═══ Quoted passage ═══

Example: Differentiate \((3x^4 - 7x + 1)^3 - 7x^2 + 2\)
Break it into pieces:
Piece 1: \((3x^4 - 7x + 1)^3\) — this is a composite! The outer function is \(u^3\), the inner is \(u = 3x^4 - 7x + 1\).
\[\frac{d}{dx}(3x^4 - 7x + 1)^3 = 3(3x^4 - 7x + 1)^2 \cdot (12x^3 - 7)\]
Piece 2: \(-7x^2 + 2\) — straightforward power rule:
\[\frac{d}{dx}(-7x^2 + 2) = -14x\]
Full answer:
\[\frac{d}{dx}\big[(3x^4 - 7x + 1)^3 - 7x^2 + 2\big] = 3(3x^4 - 7x + 1)^2(12x^3 - 7) - 14x\]
Deriving the Inverse Derivative Formula
Here is where the chain rule and inverse functions come together beautifully. Start from the defining property of an inverse:
\[f^{-1}(f(x)) = x\]
Now differentiate both sides using the chain rule:
\[\frac{d}{dx}\big[f^{-1}(f(x))\big] = \frac{d}{dx}[x]\]
\[(f^{-1})'(f(x)) \cdot f'(x) = 1\]
Solve for \((f^{-1})'\):
\[(f^{-1})'(f(x)) = \frac{1}{f'(x)}\]
This is exactly the reciprocal relationship we saw geometrically! If \(f(a) = b\), then:
\[(f^{-1})'(b) = \frac{1}{f'(a)}\]
Evaluating Inverse Derivatives Numerically
Example: Find \((f^{-1})'(28)\) where \(f(x) = x^3 + x\)

═══

## Exercise instructions
• 1. Shorten the paragraph of the calculus passage that begins "Piece 1:" to a single plain sentence, keeping the function, its outer part, and its inner part.
• 2. Copy the stretch of the calculus passage from "Example: Differentiate \((3x^4" through "3x^4 - 7x + 1\).", swapping "composite" for "nested function".

═══ Supplied material ═══

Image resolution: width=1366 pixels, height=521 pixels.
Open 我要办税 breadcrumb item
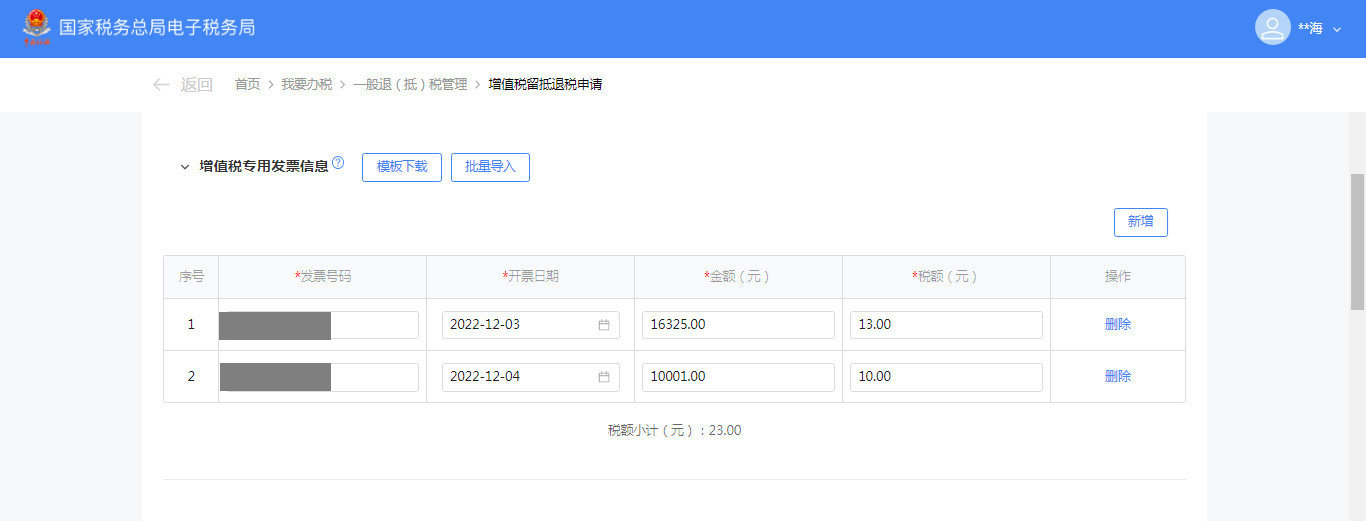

═══

## Solutions to each task
• 1. Piece 1, \((3x^4 - 7x + 1)^3\), is a composite whose outer function is \(u^3\) and whose inner function is \(u = 3x^4 - 7x + 1\).

• 2.
Example: Differentiate \((3x^4 - 7x + 1)^3 - 7x^2 + 2\)
Break it into pieces:
Piece 1: \((3x^4 - 7x + 1)^3\) — this is a nested function! The outer function is \(u^3\), the inner is \(u = 3x^4 - 7x + 1\).